Scotch Whisky

Wasser des Lebens = Uisge Beatha = Whisky

„Scotch Whisky“ – darf sich ein Destillat nennen, das in einer schottischen Destillerie hergestellt, mindestens 40 Volumenprozent Alkoholanteil hat und mindestens drei Jahre in Eichenholzfässern unter Zollverschluss in Schottland gereift ist. Üblich ist eine Lagerungszeit von acht bis zwölf Jahren, aber gerade bei Malt Whisky auch 15, 20, 25, 30 und 50 Jahre. Farbe, Aroma und Geschmack muss der schottische Whisky von den in der Produktion und Reifung verwendeten Ausgangsmaterialen beziehen, nur die Substanzen Wasser und Zuckercouleur (E 150 zur Farbsignierung) dürfen beigefügt werden.
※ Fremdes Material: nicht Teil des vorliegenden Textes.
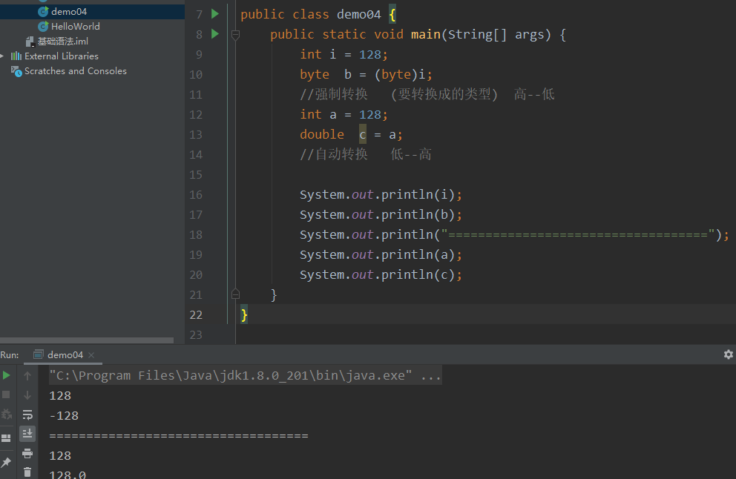The height and width of the screenshot is (479, 736).
Task: Print the console output using the printer icon
Action: [27, 453]
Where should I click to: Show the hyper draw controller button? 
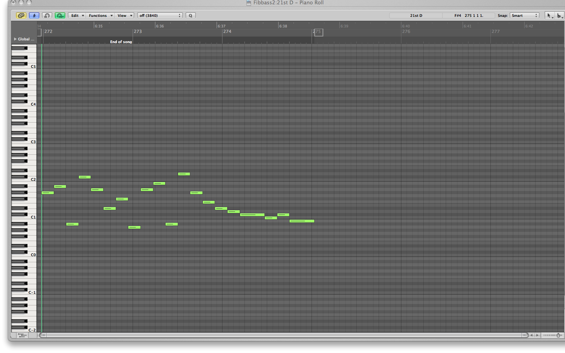point(22,335)
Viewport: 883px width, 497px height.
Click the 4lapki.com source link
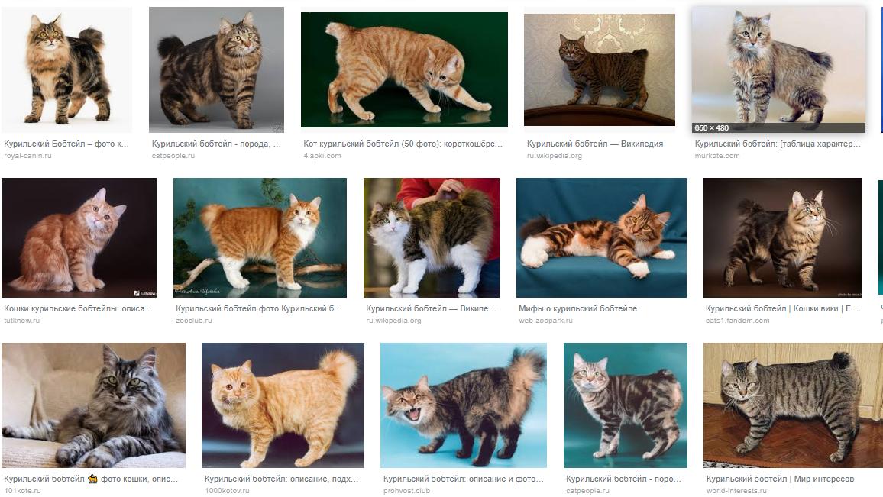point(322,156)
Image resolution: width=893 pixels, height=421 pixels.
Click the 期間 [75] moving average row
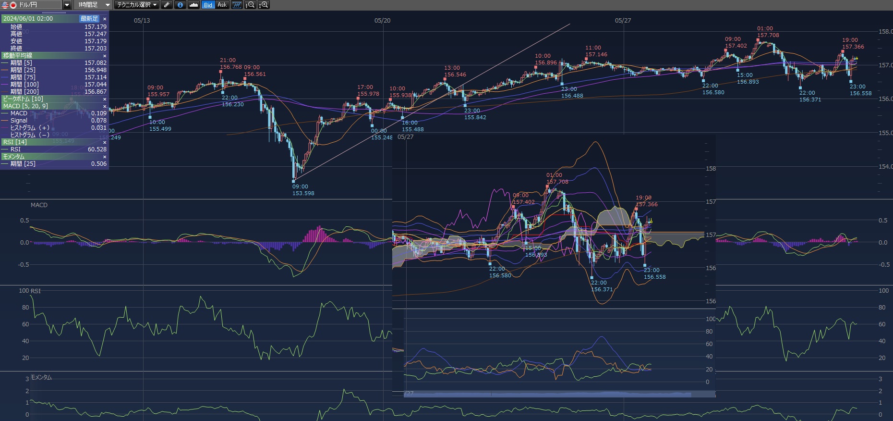54,77
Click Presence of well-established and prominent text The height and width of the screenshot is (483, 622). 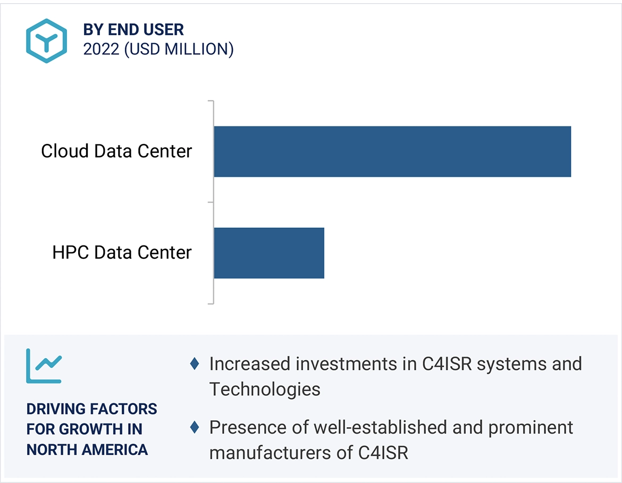391,427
„Malt Whisky“ – ist der Whisky, der aus gemälzter Gerste hergestellt wird. Whisky kann aber beispielsweise auch aus anderen Getreidesorten hergestellt werden. In diesem Fall spricht man vom:

„Grain Whisky“ – bei diesem Whisky wird nicht nur gemälzte Gerste verwendet, sondern auch Roggen, Mais und andere Getreide sind erlaubt. Dieser Whisky ist fast geschmacklos – und er hat eine Eigenschaft, die dazu geführt hat, dass der Malt Whisky verdrängt wurde: Er eignet sich bestens zum „Verschneiden“.

„Blended Whisky“ – ist das Produkt des Verschneidens von Malt- und Grain Whisky. Darin bilden immer die eingehenden Malt Whiskies (bis zu 30-40) den Geschmack, also den Charakter des Blend. Über 90% der in Schottland hergestellten Malt Whiskies gehen in Blended Whiskies ein. Unterschieden wird aber auch das Brennverfahren. „Malt Whisky“ wird in so genannten „Pot Stills“ destilliert. Dabei muss der Brennkessel für jeden „Run“ immer wieder neu befüllt werden. Bei Grain Whiskys kann in einem kontinuierlichen Prozess gebrannt werden, die Brennkessel müssen nicht immer wieder neu befüllt und angeheizt werden. Dieses Verfahren heißt Patent- oder Coffey-Destillierverfahren.